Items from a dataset
/---
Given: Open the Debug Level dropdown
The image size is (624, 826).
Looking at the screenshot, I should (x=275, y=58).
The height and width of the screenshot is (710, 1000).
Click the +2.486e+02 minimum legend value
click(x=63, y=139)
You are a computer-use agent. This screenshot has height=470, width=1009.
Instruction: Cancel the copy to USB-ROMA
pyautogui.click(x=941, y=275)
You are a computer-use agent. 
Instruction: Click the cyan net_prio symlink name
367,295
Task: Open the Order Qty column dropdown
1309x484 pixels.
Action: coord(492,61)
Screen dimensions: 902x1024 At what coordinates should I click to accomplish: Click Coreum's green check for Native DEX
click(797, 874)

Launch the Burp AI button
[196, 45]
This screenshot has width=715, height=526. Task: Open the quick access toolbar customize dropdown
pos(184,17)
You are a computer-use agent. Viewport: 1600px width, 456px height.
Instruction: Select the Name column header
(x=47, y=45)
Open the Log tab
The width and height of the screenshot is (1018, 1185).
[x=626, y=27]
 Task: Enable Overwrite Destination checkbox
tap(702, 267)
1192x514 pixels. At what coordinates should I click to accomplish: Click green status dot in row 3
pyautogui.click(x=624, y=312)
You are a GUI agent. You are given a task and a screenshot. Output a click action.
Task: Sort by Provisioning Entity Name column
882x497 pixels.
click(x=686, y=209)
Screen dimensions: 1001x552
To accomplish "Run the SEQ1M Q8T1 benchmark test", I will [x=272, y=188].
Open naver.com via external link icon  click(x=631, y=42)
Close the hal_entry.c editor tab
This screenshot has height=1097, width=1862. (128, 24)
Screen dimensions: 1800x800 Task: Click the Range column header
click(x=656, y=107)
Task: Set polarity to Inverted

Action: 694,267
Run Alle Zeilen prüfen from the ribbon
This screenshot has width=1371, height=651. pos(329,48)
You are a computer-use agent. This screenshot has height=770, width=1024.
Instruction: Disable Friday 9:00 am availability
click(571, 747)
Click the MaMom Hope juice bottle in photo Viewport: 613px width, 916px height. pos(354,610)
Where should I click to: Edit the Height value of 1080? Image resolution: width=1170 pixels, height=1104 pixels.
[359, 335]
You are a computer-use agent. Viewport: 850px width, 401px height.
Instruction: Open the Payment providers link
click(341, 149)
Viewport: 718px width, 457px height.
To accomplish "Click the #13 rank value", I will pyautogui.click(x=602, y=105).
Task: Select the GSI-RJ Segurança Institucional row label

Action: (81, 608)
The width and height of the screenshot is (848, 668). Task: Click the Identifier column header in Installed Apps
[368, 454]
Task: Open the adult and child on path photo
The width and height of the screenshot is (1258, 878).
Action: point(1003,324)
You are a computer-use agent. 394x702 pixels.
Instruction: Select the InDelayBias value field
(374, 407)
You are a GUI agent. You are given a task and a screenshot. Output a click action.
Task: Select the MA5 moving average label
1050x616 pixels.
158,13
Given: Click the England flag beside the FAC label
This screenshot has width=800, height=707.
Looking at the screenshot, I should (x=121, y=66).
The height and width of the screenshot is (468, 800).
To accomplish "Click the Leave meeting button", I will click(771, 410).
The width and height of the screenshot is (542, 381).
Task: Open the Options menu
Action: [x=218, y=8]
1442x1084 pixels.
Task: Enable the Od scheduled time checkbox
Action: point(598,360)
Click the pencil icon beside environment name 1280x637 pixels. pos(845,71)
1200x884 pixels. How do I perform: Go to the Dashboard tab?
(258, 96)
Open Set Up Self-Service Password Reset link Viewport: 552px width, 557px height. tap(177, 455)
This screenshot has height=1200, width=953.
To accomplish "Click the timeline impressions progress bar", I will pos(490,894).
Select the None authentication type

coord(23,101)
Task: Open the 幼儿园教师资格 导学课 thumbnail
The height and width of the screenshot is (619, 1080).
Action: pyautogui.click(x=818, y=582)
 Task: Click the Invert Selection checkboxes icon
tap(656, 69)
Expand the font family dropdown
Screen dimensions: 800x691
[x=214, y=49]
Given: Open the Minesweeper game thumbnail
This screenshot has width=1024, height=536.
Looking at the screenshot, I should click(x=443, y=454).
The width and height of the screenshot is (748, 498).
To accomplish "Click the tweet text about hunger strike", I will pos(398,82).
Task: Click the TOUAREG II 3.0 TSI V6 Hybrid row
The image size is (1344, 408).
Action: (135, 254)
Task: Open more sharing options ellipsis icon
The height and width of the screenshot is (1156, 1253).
\---
▶ **WHAT THE TASK ASKS**: Which of the lines above include the string "thumbnail"? Pick them out and copy them.

▶ **RESPONSE TO THIS EXERCISE**:
Task: Open the 幼儿园教师资格 导学课 thumbnail
Given: Open the Minesweeper game thumbnail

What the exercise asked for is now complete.